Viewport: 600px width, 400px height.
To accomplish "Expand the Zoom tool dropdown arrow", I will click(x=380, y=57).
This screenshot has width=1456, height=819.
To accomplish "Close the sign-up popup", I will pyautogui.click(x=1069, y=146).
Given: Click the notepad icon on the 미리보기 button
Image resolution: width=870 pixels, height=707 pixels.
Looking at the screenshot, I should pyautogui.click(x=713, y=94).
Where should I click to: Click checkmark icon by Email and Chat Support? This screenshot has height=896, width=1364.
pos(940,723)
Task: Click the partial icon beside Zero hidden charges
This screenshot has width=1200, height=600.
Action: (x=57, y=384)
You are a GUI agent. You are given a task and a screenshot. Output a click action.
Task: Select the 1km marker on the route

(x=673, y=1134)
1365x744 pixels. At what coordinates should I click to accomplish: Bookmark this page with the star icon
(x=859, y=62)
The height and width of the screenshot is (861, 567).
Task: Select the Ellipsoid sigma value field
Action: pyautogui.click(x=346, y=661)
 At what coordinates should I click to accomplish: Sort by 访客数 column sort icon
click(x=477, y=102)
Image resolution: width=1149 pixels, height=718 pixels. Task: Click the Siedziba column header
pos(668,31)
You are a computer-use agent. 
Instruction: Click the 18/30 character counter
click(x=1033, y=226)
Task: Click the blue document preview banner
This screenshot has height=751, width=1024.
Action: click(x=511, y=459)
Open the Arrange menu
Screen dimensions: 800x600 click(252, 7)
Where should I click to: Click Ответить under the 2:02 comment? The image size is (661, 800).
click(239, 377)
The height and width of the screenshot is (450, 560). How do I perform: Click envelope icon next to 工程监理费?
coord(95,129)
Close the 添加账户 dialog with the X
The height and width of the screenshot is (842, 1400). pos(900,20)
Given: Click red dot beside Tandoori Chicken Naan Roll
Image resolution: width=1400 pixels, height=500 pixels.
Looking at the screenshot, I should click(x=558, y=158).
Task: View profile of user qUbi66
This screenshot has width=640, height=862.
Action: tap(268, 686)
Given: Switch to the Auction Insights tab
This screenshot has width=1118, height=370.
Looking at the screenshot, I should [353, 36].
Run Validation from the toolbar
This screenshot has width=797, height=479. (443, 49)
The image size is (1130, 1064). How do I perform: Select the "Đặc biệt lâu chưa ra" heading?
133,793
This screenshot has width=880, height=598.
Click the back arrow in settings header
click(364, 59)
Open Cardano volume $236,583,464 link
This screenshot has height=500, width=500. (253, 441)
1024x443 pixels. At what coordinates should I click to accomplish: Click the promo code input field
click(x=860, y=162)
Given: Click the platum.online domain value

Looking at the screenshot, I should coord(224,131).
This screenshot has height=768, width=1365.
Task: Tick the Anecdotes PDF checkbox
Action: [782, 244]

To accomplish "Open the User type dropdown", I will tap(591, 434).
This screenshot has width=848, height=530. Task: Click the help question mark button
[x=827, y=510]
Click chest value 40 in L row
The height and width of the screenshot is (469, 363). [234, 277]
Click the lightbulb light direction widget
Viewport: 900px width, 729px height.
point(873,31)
= = = =
→ Assigned task:
Reproduce every entry shown above, precisely as it stands.

→ Answer space:
Viewport: 600px width, 400px height.
To accomplish "Expand the Zoom tool dropdown arrow", I will click(x=380, y=57).
This screenshot has width=1456, height=819.
To accomplish "Close the sign-up popup", I will pyautogui.click(x=1069, y=146).
Given: Click the notepad icon on the 미리보기 button
Image resolution: width=870 pixels, height=707 pixels.
Looking at the screenshot, I should pyautogui.click(x=713, y=94).
Where should I click to: Click checkmark icon by Email and Chat Support? This screenshot has height=896, width=1364.
pos(940,723)
Task: Click the partial icon beside Zero hidden charges
This screenshot has width=1200, height=600.
Action: (x=57, y=384)
You are a GUI agent. You are given a task and a screenshot. Output a click action.
Task: Select the 1km marker on the route

(x=673, y=1134)
1365x744 pixels. At what coordinates should I click to accomplish: Bookmark this page with the star icon
(x=859, y=62)
The height and width of the screenshot is (861, 567).
Task: Select the Ellipsoid sigma value field
Action: pyautogui.click(x=346, y=661)
 At what coordinates should I click to accomplish: Sort by 访客数 column sort icon
click(x=477, y=102)
Image resolution: width=1149 pixels, height=718 pixels. Task: Click the Siedziba column header
pos(668,31)
You are a computer-use agent. 
Instruction: Click the 18/30 character counter
click(x=1033, y=226)
Task: Click the blue document preview banner
This screenshot has height=751, width=1024.
Action: click(x=511, y=459)
Open the Arrange menu
Screen dimensions: 800x600 click(252, 7)
Where should I click to: Click Ответить under the 2:02 comment? The image size is (661, 800).
click(239, 377)
The height and width of the screenshot is (450, 560). How do I perform: Click envelope icon next to 工程监理费?
coord(95,129)
Close the 添加账户 dialog with the X
The height and width of the screenshot is (842, 1400). pos(900,20)
Given: Click red dot beside Tandoori Chicken Naan Roll
Image resolution: width=1400 pixels, height=500 pixels.
Looking at the screenshot, I should click(x=558, y=158).
Task: View profile of user qUbi66
This screenshot has width=640, height=862.
Action: tap(268, 686)
Given: Switch to the Auction Insights tab
This screenshot has width=1118, height=370.
Looking at the screenshot, I should [353, 36].
Run Validation from the toolbar
This screenshot has width=797, height=479. (443, 49)
The image size is (1130, 1064). How do I perform: Select the "Đặc biệt lâu chưa ra" heading?
133,793
This screenshot has width=880, height=598.
Click the back arrow in settings header
click(364, 59)
Open Cardano volume $236,583,464 link
This screenshot has height=500, width=500. (253, 441)
1024x443 pixels. At what coordinates should I click to accomplish: Click the promo code input field
click(x=860, y=162)
Given: Click the platum.online domain value

Looking at the screenshot, I should coord(224,131).
This screenshot has height=768, width=1365.
Task: Tick the Anecdotes PDF checkbox
Action: [782, 244]

To accomplish "Open the User type dropdown", I will tap(591, 434).
This screenshot has width=848, height=530. Task: Click the help question mark button
[x=827, y=510]
Click chest value 40 in L row
The height and width of the screenshot is (469, 363). [234, 277]
Click the lightbulb light direction widget
Viewport: 900px width, 729px height.
point(873,31)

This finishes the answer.